======== SUPPLIED ENTRIES ========

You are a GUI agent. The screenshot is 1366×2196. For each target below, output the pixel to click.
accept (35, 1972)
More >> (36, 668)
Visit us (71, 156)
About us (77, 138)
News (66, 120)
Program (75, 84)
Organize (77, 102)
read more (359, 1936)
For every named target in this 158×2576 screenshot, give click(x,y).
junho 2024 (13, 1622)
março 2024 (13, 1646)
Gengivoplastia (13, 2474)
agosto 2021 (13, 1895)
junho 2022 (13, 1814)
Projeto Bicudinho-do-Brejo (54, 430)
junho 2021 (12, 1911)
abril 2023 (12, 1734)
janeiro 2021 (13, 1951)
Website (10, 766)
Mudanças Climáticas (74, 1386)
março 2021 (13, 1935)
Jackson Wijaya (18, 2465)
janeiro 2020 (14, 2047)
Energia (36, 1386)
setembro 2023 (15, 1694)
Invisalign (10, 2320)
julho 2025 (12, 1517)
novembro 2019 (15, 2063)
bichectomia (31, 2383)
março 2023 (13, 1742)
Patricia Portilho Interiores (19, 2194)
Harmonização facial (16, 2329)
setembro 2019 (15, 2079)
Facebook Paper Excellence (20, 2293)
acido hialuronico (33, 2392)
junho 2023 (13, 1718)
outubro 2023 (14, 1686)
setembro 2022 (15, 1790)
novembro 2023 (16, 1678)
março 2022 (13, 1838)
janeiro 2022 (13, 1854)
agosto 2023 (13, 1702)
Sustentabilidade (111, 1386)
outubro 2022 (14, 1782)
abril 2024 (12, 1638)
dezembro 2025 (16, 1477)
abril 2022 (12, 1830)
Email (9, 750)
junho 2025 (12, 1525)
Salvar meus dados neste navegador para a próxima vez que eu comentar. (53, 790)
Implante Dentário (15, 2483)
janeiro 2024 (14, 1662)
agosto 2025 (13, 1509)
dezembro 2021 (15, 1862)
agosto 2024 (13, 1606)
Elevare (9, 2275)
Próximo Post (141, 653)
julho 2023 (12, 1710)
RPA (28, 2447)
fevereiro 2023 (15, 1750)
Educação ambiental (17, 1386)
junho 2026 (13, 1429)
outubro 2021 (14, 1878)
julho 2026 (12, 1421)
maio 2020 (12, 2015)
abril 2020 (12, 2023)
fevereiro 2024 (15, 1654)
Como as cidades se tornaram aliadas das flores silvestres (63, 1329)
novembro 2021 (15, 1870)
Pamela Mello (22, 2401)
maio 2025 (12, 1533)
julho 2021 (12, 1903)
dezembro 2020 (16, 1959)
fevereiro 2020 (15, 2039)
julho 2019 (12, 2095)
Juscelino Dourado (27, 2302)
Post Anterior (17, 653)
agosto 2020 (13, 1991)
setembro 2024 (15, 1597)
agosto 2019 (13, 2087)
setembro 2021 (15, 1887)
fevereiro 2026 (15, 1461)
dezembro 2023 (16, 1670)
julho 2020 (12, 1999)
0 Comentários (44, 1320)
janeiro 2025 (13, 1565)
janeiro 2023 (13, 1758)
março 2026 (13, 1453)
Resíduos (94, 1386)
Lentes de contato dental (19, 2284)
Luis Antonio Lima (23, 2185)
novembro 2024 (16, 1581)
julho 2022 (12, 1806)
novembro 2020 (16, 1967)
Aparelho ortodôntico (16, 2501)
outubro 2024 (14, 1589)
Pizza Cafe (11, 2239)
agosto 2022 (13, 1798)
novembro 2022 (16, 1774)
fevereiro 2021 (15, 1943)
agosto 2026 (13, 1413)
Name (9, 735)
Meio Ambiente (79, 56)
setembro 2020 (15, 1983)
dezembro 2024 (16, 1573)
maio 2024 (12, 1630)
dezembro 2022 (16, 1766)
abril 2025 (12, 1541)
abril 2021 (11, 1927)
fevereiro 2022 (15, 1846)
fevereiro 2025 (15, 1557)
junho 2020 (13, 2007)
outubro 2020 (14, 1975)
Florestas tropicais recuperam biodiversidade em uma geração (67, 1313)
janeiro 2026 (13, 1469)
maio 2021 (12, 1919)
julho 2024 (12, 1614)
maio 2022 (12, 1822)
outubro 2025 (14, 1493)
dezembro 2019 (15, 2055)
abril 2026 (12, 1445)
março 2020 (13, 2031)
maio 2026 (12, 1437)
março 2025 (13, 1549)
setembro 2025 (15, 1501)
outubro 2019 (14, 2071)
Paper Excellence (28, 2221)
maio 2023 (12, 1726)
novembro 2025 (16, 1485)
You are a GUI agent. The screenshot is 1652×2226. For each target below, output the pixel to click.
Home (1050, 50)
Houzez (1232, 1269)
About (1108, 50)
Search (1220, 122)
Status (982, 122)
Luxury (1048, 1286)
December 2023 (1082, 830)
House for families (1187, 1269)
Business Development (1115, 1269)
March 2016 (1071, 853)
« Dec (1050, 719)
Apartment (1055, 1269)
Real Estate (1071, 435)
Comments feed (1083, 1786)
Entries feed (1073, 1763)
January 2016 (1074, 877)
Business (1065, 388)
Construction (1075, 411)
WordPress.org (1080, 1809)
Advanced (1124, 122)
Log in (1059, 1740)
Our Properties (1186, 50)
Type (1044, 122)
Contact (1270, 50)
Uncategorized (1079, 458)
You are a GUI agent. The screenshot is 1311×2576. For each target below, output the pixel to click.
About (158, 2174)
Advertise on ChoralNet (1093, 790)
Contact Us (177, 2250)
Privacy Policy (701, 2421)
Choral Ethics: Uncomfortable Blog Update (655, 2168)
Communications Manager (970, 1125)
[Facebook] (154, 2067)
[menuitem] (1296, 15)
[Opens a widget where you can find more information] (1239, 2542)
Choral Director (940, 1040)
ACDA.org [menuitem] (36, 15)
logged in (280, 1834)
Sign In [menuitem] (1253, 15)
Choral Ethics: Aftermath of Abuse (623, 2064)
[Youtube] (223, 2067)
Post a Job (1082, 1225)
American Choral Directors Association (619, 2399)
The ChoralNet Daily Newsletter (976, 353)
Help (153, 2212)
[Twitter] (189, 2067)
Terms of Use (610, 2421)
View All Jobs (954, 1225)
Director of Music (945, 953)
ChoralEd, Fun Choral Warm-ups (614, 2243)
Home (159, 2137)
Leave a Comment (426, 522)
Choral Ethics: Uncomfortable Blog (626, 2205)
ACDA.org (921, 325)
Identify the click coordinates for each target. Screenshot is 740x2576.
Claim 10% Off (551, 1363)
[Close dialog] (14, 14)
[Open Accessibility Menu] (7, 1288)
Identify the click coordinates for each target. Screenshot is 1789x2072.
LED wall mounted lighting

========

(TASK DETAILS): Only the lines from the one containing "setembro 2021 (15, 1887)" through the one containing "fevereiro 2022 (15, 1846)" are to be retyped, both boundary lines included, with no other material.

(EXERCISE RESPONSE):
setembro 2021 (15, 1887)
fevereiro 2026 (15, 1461)
dezembro 2023 (16, 1670)
julho 2020 (12, 1999)
0 Comentários (44, 1320)
janeiro 2025 (13, 1565)
janeiro 2023 (13, 1758)
março 2026 (13, 1453)
Resíduos (94, 1386)
Lentes de contato dental (19, 2284)
Luis Antonio Lima (23, 2185)
novembro 2024 (16, 1581)
julho 2022 (12, 1806)
novembro 2020 (16, 1967)
Aparelho ortodôntico (16, 2501)
outubro 2024 (14, 1589)
Pizza Cafe (11, 2239)
agosto 2022 (13, 1798)
novembro 2022 (16, 1774)
fevereiro 2021 (15, 1943)
agosto 2026 (13, 1413)
Name (9, 735)
Meio Ambiente (79, 56)
setembro 2020 (15, 1983)
dezembro 2024 (16, 1573)
maio 2024 (12, 1630)
dezembro 2022 (16, 1766)
abril 2025 (12, 1541)
abril 2021 (11, 1927)
fevereiro 2022 (15, 1846)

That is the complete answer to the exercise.